Withholding sex from you people isn’t working.
My dog needs to circle 4 times before she lays down. When I see her start, I yell out random numbers trying to make her lose count.
ME[David Attenborough voice] Starting with the outer layers he’ll devour the entire carcass
HER: are you narrating yourself eating lasagna?
Whenever I go to a restaurant without my kids, I feel like something is missing…
DOES ANYONE NEED THEIR TUSHY WIPED?!
Hot chick at the bar just said that she’s gonna do something stupid tonight…
…I informed her that I only had a 1.75 GPA in high school.
God: And they will have relationships full of love, commitment, and passion
Angel: Sounds perfect
God: Lol, they have to pick two of three
On my tax form I checked the single box but added “and looking”.
If it’s dark enough in the club, you can get away with using Monopoly money for a surprising amount of time before being thrown out.
*boyfriend calls girlfriend*
Bf: “Hey Babe, I love you!”
Gf: “we’re breaking up”
Bf: “no we’re not, I can hear you just fine.”
Kids, no one will ever understand you like your high school love. Get pregnant and marry them right away. You know better than everyone.
My 7-year-old wrote this joke:
What’s a zombie’s favorite weather?
A brainstorm.I’ve never been more proud.
A recent study states that people should only shower every 3-4 days. “Stop being an idiot,” said one wife who lives in my house.
My one egret is eating at the aviary. My food had a heron it.
Nasal rinses are great bc they clear your sinuses and also let you feel like you’re jumping into a pool without the pool.
Aw! She reminds me of me when I was in college!
On the off chance you choose to start a rumor about me, please make it extra hot so I can live vicariously, thanks
You’re telling me a beagle isn’t half bear half eagle?
Therapist: You try too hard to get people to like you
Me: [painting her toenails] I need a “for instance”
Instead of neutering my dog I just make him wear crocs.
The best thing about microchipping my cat is that I connected him to my ApplePay account and now I can use him to pay for things when I forget my wallet.
Scrooge: you there, girl, what day is it?
Rebecca Black: *inhales*
I’m jealous of Eminem because my mom never made me spaghetti
I am determined to save money. I don’t care what it takes: making coffee at home, lowering the thermostat, purchasing $200 of stuff I don’t need to qualify for free shipping. Whatever it takes.
me: [taking off shirt]
wife: woah slow down there bud
me: [sadly buttoning] so we’re not having spaghetti tonight?

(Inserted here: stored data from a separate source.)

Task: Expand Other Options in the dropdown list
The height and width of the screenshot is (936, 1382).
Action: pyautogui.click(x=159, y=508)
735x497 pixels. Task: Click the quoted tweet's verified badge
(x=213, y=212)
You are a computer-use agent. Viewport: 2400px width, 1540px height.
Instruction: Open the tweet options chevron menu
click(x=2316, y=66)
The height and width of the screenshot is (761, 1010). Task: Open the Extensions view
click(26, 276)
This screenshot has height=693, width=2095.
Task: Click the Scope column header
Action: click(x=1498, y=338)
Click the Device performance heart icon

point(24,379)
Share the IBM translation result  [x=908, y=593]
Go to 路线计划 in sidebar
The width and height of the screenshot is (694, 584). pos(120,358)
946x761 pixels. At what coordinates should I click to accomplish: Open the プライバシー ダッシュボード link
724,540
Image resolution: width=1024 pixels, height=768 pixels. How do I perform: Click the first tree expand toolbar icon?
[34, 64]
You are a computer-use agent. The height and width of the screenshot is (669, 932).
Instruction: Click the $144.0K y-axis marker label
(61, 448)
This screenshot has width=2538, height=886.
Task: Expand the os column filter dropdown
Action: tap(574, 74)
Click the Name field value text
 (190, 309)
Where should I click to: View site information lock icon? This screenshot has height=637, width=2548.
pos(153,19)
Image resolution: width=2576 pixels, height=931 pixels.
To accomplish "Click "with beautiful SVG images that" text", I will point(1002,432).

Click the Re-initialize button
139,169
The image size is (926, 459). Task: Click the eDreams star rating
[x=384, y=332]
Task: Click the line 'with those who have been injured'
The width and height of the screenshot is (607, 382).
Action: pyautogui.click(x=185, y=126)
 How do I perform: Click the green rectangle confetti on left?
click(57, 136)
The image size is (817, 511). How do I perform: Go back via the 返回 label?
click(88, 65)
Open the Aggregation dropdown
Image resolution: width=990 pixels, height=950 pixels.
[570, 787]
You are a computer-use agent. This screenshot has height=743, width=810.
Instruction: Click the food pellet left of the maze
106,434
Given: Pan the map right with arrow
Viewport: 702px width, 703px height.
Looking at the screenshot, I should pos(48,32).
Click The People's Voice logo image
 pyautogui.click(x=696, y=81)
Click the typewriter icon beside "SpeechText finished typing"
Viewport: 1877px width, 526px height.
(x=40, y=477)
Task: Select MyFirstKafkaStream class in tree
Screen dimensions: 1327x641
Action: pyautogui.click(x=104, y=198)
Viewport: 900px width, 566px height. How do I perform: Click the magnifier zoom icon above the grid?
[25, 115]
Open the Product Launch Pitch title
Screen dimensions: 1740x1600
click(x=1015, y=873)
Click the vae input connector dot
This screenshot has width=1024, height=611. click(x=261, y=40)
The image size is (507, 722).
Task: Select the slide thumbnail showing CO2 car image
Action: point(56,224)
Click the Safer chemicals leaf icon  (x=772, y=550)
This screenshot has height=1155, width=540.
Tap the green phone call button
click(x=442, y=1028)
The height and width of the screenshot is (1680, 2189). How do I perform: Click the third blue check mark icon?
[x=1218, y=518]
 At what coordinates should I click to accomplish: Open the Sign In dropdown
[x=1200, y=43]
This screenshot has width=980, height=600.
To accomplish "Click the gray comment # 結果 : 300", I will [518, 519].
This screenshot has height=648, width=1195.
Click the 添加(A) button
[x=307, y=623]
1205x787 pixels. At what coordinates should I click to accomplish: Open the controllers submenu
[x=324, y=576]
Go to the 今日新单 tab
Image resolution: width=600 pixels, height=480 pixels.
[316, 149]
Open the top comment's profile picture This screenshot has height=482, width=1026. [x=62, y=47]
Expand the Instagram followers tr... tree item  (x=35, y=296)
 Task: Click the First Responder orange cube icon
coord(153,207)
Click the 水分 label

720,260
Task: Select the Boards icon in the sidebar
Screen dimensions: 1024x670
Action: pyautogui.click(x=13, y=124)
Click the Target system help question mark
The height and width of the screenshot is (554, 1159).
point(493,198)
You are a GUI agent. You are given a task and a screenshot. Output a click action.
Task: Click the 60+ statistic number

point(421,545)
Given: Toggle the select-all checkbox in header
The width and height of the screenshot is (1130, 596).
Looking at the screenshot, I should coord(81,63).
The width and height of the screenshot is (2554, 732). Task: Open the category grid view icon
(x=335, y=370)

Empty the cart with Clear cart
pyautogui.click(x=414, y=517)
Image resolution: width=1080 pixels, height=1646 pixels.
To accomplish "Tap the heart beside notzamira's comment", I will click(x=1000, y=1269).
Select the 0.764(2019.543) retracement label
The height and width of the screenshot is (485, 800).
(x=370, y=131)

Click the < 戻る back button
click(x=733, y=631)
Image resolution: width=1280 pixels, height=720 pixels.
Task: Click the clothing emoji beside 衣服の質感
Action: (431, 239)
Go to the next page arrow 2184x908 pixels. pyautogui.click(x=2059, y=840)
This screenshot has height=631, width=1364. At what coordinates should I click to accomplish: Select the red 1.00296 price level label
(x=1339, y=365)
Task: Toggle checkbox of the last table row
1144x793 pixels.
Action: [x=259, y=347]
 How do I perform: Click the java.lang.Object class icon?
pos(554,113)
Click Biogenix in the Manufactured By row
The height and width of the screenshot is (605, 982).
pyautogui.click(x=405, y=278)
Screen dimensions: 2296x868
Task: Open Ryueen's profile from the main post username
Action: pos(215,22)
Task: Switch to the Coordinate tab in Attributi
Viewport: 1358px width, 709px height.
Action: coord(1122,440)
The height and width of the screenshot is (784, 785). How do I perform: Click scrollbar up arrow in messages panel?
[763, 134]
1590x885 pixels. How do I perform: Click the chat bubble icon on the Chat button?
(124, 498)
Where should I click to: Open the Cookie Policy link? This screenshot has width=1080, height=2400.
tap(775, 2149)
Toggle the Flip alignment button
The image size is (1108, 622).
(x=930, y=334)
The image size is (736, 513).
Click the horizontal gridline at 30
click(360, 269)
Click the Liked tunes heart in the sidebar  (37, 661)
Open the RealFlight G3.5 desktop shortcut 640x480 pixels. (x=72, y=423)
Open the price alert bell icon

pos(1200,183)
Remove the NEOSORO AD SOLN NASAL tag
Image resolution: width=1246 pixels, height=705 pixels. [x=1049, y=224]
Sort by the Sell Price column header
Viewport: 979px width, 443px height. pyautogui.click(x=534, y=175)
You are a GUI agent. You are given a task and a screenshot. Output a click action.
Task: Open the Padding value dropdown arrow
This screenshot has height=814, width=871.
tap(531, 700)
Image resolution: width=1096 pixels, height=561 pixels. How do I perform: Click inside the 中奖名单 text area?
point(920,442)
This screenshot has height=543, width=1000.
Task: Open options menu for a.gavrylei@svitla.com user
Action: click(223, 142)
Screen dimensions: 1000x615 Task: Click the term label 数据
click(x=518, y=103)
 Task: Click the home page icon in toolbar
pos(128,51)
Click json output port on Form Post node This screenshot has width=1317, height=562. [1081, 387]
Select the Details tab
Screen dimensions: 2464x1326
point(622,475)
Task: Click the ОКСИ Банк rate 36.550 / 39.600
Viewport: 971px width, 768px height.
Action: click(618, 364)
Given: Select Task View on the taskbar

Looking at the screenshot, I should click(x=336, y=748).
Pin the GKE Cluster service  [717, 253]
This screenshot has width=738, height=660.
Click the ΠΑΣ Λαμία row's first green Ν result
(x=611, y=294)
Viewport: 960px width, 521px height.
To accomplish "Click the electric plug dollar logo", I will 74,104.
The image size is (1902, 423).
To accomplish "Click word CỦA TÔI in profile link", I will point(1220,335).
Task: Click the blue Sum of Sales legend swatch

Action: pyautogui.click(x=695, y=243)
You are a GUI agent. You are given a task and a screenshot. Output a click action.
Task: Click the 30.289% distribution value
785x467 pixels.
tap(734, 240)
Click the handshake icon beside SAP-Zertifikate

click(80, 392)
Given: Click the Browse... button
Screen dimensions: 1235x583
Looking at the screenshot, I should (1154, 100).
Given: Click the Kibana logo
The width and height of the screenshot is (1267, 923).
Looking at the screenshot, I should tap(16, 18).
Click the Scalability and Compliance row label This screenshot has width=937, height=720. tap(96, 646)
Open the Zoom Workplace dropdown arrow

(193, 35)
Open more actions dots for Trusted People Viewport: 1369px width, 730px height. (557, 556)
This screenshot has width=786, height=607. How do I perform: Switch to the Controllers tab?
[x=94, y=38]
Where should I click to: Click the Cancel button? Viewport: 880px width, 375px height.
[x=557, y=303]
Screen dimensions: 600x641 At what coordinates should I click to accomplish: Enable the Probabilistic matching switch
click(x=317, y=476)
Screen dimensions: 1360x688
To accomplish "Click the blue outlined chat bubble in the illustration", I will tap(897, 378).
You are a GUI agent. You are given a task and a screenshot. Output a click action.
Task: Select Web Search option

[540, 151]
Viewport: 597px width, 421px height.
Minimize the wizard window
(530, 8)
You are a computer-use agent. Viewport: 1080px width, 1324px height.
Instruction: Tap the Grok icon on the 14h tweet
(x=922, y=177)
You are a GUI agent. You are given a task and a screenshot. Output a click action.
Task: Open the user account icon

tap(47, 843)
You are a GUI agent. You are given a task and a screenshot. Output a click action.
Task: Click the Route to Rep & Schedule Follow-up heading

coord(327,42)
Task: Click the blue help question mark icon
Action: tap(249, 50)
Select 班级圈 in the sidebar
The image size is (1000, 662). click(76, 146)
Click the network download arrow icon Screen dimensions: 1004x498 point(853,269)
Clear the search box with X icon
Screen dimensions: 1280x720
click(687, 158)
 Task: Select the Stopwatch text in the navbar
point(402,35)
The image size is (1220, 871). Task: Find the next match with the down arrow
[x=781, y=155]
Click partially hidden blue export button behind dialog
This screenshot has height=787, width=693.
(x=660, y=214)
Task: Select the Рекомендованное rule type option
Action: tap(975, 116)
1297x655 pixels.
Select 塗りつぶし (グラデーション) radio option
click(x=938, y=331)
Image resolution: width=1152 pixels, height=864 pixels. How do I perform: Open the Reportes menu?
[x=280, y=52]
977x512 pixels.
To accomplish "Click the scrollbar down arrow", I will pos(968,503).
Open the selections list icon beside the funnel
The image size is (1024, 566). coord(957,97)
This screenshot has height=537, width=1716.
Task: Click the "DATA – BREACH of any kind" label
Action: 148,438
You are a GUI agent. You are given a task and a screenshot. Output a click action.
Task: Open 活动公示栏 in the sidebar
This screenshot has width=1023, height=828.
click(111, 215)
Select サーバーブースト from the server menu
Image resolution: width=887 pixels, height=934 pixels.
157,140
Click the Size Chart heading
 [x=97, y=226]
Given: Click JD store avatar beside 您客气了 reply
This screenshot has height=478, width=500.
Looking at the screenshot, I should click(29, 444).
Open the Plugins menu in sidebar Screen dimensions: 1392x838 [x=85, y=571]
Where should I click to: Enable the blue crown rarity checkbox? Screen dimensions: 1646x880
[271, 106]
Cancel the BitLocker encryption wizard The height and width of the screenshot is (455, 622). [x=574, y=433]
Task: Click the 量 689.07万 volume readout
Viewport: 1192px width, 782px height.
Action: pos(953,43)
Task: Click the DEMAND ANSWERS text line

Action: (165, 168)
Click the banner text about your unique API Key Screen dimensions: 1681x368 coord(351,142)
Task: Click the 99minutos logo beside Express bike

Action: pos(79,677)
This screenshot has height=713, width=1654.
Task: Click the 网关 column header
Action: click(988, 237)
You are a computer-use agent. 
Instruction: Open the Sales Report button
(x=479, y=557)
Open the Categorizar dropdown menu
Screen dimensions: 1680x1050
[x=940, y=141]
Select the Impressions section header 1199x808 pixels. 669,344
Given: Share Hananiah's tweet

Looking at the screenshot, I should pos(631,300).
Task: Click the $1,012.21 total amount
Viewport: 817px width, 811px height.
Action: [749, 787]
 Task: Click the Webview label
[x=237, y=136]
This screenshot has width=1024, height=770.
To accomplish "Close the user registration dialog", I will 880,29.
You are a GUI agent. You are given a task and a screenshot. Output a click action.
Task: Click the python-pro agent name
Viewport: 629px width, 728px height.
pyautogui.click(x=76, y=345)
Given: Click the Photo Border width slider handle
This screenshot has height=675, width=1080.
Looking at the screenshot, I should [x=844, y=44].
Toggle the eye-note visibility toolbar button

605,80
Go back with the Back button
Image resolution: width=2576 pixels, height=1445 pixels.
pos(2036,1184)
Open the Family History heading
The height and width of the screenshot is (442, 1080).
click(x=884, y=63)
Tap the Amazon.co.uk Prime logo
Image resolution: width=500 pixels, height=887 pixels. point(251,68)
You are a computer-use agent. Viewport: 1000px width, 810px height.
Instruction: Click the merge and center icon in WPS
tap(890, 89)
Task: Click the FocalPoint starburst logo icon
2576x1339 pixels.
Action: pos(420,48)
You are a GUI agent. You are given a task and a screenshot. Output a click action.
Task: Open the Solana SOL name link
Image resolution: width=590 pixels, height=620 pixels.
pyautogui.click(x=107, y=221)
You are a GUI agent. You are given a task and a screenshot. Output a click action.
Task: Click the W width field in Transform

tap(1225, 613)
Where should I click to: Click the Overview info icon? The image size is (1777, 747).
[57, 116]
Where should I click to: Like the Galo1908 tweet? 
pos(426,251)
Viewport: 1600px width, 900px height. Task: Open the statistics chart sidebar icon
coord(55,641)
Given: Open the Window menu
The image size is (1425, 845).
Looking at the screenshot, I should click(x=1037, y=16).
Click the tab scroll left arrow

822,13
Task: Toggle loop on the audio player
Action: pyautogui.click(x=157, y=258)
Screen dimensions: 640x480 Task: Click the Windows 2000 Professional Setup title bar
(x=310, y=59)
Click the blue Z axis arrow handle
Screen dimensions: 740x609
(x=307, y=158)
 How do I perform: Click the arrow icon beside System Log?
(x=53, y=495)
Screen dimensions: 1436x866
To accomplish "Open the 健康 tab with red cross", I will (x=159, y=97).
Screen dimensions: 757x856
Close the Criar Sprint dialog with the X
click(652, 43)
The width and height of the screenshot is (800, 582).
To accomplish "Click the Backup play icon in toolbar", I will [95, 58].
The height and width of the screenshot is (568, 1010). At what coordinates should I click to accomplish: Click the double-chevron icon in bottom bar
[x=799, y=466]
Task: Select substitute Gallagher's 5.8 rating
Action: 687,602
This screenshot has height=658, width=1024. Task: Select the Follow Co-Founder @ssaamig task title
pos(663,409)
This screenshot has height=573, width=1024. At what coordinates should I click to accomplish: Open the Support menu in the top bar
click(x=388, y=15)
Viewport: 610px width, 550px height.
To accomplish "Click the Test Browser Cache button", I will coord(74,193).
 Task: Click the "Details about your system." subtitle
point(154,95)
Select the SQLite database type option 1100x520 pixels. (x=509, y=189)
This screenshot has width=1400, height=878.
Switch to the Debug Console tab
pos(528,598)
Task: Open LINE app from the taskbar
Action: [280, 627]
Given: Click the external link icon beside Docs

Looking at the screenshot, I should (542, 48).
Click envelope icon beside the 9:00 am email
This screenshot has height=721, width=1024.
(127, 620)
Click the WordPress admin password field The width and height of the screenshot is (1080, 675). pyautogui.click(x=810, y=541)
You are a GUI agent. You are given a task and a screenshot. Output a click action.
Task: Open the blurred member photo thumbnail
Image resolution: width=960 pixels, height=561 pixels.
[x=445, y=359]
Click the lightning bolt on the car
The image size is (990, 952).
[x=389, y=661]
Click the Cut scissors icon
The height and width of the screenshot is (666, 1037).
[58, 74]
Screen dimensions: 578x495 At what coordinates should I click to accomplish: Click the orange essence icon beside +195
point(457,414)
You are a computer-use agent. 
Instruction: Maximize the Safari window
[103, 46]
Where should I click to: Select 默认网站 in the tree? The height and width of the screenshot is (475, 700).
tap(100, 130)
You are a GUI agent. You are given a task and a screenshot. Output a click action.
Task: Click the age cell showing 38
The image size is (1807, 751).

This year I have a few special people on my list that will get expired gift cards wrapped up with tons of glitter.
As if ” cray cray” wasn’t irritating enough, people have started shortening it to ” cray”….that’s just stu stu
Police officer: You get to make one phone call.
Me: Do I have to?
Me: *on the computer*
9-year-old: What are you doing?
Me: Registering you for school.
9: I thought we were friends.
Me: A coworker called me ‘Papa Hemingway’ today.
Her: Because of your beard?
Me: Well it wasn’t because of my Nobel in Literature.